## begin Stored records

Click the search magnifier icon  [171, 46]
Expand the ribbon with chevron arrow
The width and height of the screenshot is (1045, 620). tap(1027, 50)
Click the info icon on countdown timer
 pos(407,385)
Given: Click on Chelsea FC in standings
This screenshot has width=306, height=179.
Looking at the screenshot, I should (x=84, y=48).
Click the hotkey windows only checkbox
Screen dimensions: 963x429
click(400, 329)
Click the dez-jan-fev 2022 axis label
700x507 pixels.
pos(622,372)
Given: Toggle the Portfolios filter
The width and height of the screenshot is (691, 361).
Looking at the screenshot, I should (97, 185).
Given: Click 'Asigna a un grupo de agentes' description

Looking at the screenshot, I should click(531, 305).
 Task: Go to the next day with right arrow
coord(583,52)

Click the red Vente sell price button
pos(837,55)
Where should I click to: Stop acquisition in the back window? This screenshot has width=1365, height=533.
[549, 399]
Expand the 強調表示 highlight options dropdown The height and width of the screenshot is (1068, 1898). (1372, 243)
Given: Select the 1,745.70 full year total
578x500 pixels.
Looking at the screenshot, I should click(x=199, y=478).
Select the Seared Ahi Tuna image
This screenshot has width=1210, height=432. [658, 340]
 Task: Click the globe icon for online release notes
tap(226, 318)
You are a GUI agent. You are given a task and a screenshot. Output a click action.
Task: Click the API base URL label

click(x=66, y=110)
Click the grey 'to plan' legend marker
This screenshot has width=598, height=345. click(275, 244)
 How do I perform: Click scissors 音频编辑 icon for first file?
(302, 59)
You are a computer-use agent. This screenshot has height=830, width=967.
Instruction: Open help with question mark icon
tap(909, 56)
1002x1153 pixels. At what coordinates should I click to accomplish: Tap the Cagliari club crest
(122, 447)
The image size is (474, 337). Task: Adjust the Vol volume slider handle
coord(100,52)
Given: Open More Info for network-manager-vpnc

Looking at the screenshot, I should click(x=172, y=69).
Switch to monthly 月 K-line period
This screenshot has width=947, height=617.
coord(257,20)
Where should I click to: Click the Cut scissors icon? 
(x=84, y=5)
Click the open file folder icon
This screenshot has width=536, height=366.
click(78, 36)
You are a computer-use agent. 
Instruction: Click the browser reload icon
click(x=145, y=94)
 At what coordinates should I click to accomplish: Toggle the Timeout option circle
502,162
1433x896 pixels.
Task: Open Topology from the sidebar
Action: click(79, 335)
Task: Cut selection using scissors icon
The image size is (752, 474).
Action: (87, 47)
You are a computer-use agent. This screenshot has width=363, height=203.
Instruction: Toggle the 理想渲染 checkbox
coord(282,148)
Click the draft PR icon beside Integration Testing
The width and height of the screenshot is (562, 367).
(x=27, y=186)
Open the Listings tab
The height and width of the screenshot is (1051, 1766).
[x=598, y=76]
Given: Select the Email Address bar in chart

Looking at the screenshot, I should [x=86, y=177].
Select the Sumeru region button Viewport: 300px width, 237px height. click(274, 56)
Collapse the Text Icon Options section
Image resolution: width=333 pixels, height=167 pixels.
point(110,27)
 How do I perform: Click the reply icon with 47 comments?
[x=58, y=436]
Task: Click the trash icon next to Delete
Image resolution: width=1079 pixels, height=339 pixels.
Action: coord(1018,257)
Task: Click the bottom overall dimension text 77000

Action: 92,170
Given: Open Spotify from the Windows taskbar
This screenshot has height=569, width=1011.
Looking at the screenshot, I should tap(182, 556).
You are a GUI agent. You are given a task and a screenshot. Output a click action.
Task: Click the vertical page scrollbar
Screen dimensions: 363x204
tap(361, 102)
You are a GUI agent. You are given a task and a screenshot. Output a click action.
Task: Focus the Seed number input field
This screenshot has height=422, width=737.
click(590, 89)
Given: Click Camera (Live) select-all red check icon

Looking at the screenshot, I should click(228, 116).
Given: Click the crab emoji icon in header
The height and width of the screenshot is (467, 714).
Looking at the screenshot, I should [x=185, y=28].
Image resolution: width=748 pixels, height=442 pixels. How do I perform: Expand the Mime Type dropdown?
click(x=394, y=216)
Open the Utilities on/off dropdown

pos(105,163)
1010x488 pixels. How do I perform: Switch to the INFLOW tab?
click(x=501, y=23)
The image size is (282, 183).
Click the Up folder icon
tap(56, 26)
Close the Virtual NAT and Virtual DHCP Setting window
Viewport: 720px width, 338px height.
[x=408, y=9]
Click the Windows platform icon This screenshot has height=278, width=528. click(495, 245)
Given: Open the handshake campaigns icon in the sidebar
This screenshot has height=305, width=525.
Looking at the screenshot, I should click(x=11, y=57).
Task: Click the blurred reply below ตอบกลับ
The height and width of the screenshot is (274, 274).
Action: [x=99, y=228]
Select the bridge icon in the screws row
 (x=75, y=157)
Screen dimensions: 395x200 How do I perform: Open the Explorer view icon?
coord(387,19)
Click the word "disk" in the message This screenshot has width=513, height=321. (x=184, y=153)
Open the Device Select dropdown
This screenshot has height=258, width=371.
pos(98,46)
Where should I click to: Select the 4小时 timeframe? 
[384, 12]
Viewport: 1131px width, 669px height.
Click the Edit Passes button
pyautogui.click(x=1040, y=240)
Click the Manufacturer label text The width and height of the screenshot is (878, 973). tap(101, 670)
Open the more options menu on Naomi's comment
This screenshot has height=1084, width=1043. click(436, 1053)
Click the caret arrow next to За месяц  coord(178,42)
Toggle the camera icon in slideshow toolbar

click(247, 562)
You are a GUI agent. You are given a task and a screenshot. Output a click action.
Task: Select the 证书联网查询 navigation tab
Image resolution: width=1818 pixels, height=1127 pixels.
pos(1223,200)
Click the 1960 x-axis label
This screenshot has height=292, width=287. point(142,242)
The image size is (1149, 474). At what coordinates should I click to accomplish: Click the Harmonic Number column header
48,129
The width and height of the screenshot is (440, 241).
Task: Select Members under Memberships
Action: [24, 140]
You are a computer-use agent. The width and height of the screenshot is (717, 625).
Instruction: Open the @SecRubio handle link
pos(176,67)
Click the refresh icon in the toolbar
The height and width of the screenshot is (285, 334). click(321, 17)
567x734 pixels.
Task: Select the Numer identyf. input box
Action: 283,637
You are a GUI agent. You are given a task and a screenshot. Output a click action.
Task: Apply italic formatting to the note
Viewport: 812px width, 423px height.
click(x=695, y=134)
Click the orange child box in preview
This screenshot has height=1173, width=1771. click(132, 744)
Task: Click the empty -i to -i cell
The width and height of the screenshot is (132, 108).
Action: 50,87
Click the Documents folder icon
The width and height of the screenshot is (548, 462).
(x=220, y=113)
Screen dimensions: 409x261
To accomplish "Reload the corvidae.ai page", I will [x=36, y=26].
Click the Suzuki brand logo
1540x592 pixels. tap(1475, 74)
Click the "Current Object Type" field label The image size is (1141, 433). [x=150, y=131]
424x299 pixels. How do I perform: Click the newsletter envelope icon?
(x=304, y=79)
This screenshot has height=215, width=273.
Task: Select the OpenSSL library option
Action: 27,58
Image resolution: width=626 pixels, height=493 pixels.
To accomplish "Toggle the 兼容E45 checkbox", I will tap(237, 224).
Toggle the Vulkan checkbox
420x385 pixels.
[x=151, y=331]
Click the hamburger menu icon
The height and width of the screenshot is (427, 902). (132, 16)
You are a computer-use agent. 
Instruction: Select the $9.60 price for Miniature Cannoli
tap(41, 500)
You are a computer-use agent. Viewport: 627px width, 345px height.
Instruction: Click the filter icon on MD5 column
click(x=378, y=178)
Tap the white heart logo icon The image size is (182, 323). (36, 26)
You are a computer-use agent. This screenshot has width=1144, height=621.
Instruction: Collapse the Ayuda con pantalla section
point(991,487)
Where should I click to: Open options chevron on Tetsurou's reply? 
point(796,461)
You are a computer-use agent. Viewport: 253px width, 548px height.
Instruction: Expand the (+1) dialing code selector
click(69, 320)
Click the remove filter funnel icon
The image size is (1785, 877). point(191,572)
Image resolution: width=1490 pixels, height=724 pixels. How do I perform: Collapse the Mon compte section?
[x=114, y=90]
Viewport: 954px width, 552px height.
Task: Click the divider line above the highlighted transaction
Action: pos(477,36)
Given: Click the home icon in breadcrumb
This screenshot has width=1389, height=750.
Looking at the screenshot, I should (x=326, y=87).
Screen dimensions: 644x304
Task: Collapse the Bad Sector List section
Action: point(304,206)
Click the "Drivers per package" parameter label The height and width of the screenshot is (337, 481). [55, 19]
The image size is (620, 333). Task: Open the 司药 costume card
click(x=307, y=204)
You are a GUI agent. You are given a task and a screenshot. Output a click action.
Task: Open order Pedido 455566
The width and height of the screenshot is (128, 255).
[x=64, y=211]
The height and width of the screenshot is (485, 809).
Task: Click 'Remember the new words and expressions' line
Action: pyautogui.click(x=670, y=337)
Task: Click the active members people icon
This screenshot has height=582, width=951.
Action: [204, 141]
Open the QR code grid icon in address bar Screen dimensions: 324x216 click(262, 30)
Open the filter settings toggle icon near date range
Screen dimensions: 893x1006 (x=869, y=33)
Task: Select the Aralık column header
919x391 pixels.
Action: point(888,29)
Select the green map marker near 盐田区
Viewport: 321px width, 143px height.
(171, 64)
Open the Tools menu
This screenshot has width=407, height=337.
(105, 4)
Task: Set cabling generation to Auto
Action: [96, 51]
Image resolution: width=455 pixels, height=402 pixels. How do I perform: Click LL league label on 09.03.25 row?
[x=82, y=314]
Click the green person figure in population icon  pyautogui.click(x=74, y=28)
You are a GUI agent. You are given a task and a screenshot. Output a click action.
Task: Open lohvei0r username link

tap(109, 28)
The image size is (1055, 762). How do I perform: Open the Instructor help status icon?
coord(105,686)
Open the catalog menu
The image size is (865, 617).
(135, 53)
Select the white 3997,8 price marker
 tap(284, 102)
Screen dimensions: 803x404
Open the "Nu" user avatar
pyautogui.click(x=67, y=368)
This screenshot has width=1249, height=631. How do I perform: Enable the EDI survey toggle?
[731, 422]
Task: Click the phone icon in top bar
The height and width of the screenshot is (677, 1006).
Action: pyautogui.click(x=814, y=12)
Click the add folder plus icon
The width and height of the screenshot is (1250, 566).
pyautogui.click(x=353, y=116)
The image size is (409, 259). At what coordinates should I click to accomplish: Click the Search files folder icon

## end Stored records

Copy the listing above word for word, from its first line through the line that contains "Looking at the screenshot, I should (x=84, y=48).", and stop after that line.

Click the search magnifier icon  [171, 46]
Expand the ribbon with chevron arrow
The width and height of the screenshot is (1045, 620). tap(1027, 50)
Click the info icon on countdown timer
 pos(407,385)
Given: Click on Chelsea FC in standings
This screenshot has width=306, height=179.
Looking at the screenshot, I should (x=84, y=48).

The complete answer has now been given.